This context is the best I have found for helping my students understand why subtracting is equivalent to adding the opposite! Now that students are beginning to understand the equivalence of sums and differences I want them to view this pattern as a tool for them to choose when they see the opportunity arise. So often students will only change subtraction problems into the equivalent addition when they are told to, or they ask permission. This tells me one of two things, either they don't really understand why they are equivalent or they don't see it as something that is useful in making the math easier to do, but as a rule to follow.
In their homework they are given an option. Do all the problems or find the six that you can do that will give you the answers to all twelve. Many students may not notice this since a lot of them don't read directions, but once we go over it and they realize they could have used the equivalence in a way that made their homework easier.
The warmup shows four sentence frames that relate to the context learned in earlier lessons (Mathmaster Chef series):
Putting in __________ cubes increases temperature.

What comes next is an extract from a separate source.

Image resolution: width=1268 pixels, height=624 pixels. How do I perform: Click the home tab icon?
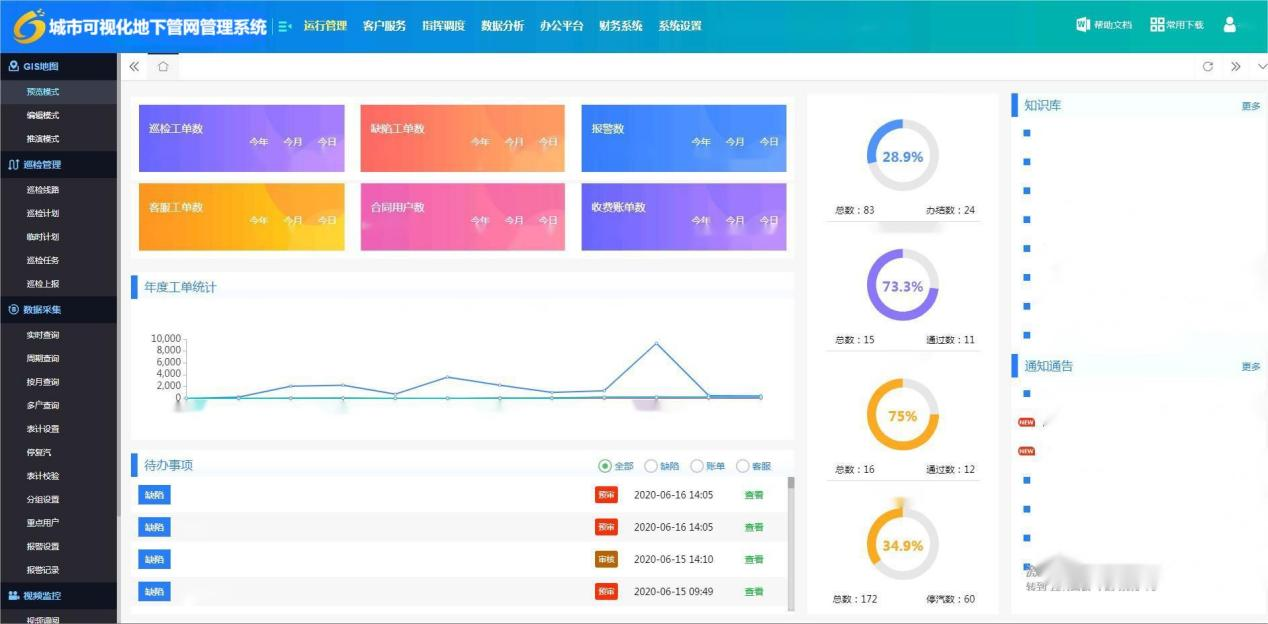tap(163, 67)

Taking out ___________ cubes increases temperature.
Putting in __________ cubes decreases temperature.
Taking out ___________ cubes decreases temperature.

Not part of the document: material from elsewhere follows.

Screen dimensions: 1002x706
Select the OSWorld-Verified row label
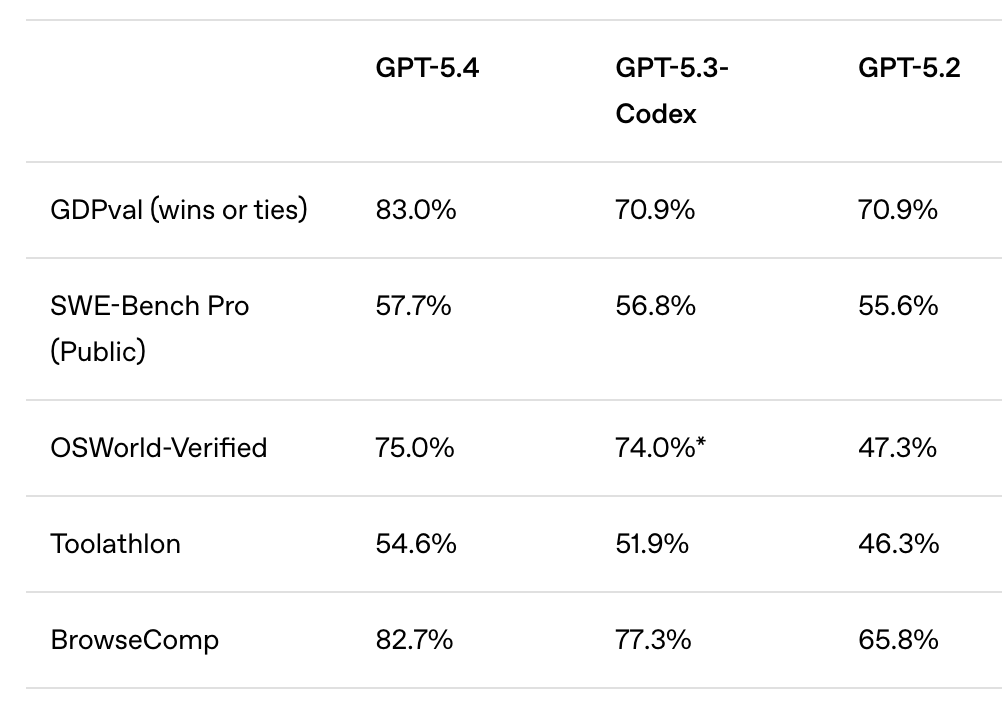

Then it asks students to explain why it makes sense that taking out one type is equivalent to putting in the opposite type.
The bottom part of the warm up is covered, because I want them to do something other than solve them.
This first part of the warm up emphasizes the reason subtracting is equivalent to adding the opposite, because both have the same effect. This is often left out of textbooks. I expect their explanation to say something like "taking out one type does the same thing (increase or decrease) as putting in the opposite type". If students are having trouble with this I would ask them:
"If our recipe tells us to decrease the temperature by taking out hot cubes, but there are no hot cubes to take out, what could we do instead to decrease the temperature?" (add cold cubes)
Once this is clear I uncover the four subtraction problems at the bottom
-2 - (-3) -5 - (+2) 3 - (-6) -4 - 6
I ask students which two are taking away cold cubes. For each one I ask them
"If there are no cold cubes to take away what could we do instead?" (add hot cubes)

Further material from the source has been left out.